The legal community’s conceptualization of war, the legal restraints on the use of force, and accountability for combatant activities, have vastly changed throughout history. Warfare is no longer viewed as a time in which ‘the laws fall silent’, but rather it is regulated by a dedicated body of law which aims to protect civilians and minimize human suffering in a time of great uncertainty and violence. War crimes can be prosecuted and punished, and if combatants do not comply with their state’s rules of engagement, they can face administrative and criminal proceedings.
Yet, despite this progress, civilians’ ability to stand on their rights is still hampered by special immunities that prevent them from directly claiming compensation for injuries inflicted upon them during warfare. In this presentation, I will present my current research project, in which I establish that the current legal regime of special immunity from tort liability is not morally and legally warranted or defendable. I demonstrate that even during war individuals enjoy certain protections of their private law rights, and a wrongful violation of these rights warrants an effective remedy. Only in cases where the laws that govern the conduct of war are observed can losses be justified and considered non-wrongful. Otherwise, they constitute tortious wrongs, for which the state that inflicted them has moral and legal duties to repair. I maintain that existing tort law doctrines can be used to address the infliction of wrongful losses, and that identifying what amounts to an infliction of a wrongful loss in the context of warfare is informed by the laws of war.

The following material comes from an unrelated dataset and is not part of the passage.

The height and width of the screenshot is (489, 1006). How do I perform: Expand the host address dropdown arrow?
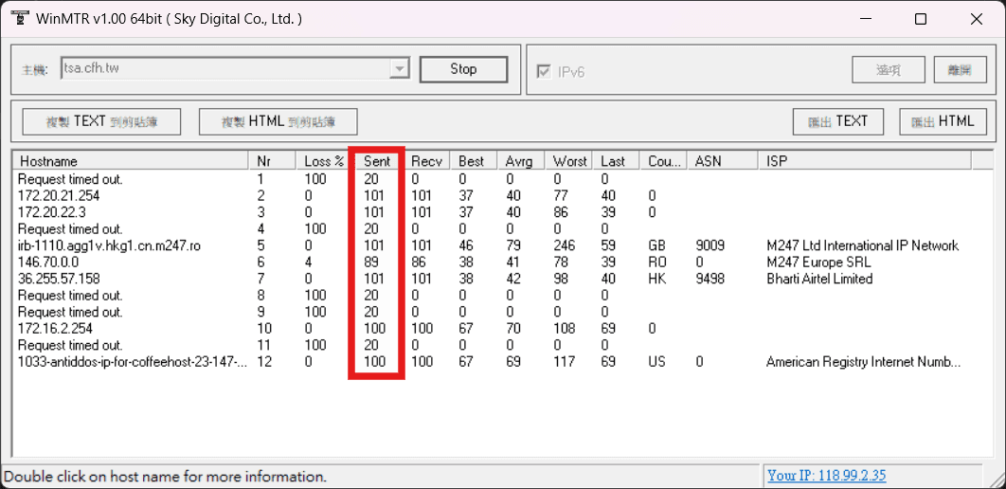[x=399, y=69]
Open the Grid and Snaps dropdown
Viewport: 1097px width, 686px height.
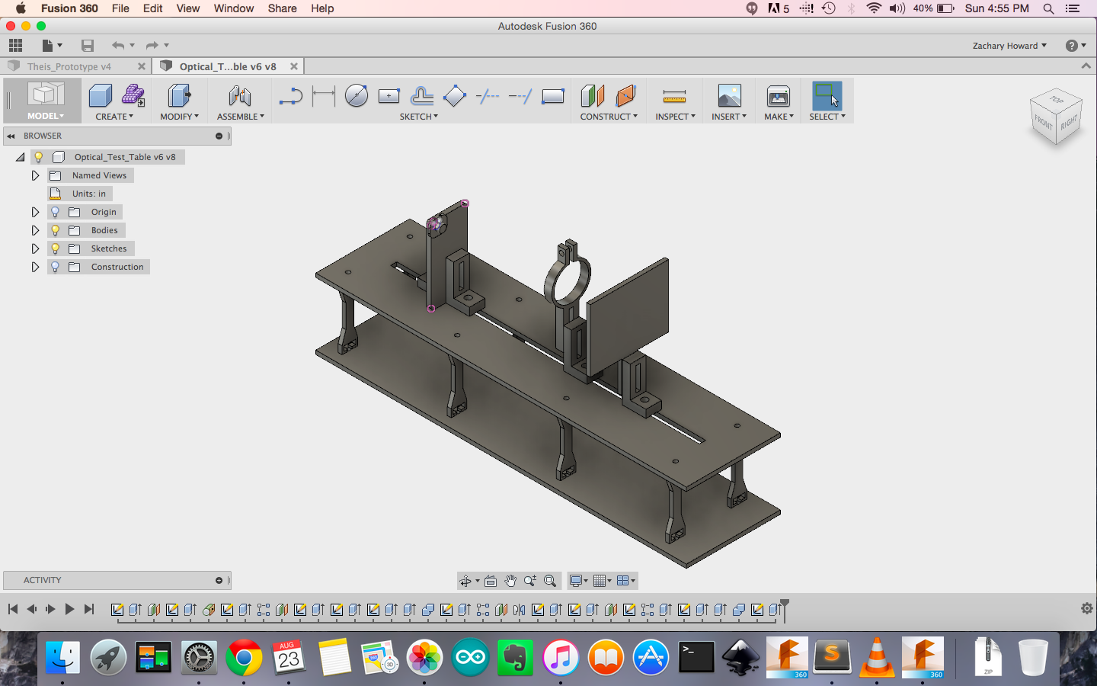(x=601, y=580)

Haim Abraham 1Dr. Haim Abraham is a Lecturer at the University of Essex, School of Law (and starting January 2022, at UCL Faculty of Laws). He holds a Doctor of Juridical Science degree from the University of Toronto, a Master of Law degree from the University of Cambridge, and a Bachelor of Law degree combined with the Interdisciplinary Honours Program in the Humanities from The Hebrew University of Jerusalem, where he was on the editorial board of the Israel Law Review. Before returning to academia, Dr. Abraham served as a Law Clerk at the Israel State Attorney Office, Civil Department. Dr. Abraham's research and teaching interests include tort law, private law theory, liability of public actors and authorities, the intersections of private and public law, and gender and sexuality law.